:: WORK TO BE COMPLETED ::
Put the lines of material between the one holding "Click the Discounts badge icon" and the one holding "The height and width of the screenshot is (900, 1600).", inclusive, into a Markdown table with the columns Row and Text. Number each row and leave out blank lines.

:: DATA FOR THIS TASK ::
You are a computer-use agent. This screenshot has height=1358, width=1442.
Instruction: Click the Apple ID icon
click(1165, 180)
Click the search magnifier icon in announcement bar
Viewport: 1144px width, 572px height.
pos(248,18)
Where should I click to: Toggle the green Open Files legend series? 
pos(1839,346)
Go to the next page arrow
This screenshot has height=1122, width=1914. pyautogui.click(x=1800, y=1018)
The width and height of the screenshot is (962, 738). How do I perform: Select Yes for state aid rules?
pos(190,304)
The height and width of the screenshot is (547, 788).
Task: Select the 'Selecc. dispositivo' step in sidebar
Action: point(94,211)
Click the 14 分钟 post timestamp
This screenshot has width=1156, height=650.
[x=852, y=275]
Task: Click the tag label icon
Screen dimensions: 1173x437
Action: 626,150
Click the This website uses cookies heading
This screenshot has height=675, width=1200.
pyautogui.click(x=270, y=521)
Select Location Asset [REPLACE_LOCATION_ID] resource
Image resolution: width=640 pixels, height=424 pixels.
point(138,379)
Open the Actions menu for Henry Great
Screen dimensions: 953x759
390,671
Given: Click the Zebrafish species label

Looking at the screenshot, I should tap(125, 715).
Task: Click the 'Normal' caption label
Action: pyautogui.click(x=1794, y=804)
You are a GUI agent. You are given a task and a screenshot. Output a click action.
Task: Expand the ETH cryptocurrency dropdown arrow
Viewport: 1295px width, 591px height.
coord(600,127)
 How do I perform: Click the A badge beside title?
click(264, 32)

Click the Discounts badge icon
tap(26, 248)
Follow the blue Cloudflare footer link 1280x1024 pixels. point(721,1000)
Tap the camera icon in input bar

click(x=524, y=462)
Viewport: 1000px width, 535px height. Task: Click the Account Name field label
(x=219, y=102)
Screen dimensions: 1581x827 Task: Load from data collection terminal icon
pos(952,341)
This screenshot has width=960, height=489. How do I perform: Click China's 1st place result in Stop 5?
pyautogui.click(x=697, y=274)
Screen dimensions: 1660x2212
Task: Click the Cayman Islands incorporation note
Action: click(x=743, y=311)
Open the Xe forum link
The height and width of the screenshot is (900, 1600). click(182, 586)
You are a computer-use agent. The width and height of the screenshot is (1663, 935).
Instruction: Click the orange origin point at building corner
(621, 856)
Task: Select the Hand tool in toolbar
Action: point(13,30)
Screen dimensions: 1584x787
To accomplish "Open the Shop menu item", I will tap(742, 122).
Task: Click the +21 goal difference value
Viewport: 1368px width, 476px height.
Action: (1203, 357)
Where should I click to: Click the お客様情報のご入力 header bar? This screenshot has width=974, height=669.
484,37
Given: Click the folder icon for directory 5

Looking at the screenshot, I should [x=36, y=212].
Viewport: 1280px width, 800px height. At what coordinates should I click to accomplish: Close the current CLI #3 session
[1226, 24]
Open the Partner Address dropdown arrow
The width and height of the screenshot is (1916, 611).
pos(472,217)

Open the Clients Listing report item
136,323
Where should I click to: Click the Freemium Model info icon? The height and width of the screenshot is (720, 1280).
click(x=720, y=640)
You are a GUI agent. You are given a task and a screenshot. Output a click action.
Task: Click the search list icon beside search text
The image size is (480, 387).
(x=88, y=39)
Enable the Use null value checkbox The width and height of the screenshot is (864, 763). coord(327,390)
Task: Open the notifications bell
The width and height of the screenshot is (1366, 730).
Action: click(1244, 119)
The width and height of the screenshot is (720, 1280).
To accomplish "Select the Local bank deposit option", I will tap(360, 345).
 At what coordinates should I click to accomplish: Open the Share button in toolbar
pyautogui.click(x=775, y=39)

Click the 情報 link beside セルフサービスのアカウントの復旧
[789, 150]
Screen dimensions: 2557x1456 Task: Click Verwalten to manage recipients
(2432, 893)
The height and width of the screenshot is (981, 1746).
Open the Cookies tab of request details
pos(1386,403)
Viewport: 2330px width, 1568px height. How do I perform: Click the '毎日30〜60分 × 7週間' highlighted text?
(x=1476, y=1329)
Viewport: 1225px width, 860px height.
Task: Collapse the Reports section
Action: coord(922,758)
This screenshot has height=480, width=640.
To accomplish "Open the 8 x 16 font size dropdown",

:: RESULT BELOW ::
| Row | Text |
|---|---|
| 1 | Click the Discounts badge icon |
| 2 | tap(26, 248) |
| 3 | Follow the blue Cloudflare footer link 1280x1024 pixels. point(721,1000) |
| 4 | Tap the camera icon in input bar |
| 5 | click(x=524, y=462) |
| 6 | Viewport: 1000px width, 535px height. Task: Click the Account Name field label |
| 7 | (x=219, y=102) |
| 8 | Screen dimensions: 1581x827 Task: Load from data collection terminal icon |
| 9 | pos(952,341) |
| 10 | This screenshot has width=960, height=489. How do I perform: Click China's 1st place result in Stop 5? |
| 11 | pyautogui.click(x=697, y=274) |
| 12 | Screen dimensions: 1660x2212 |
| 13 | Task: Click the Cayman Islands incorporation note |
| 14 | Action: click(x=743, y=311) |
| 15 | Open the Xe forum link |
| 16 | The height and width of the screenshot is (900, 1600). click(182, 586) |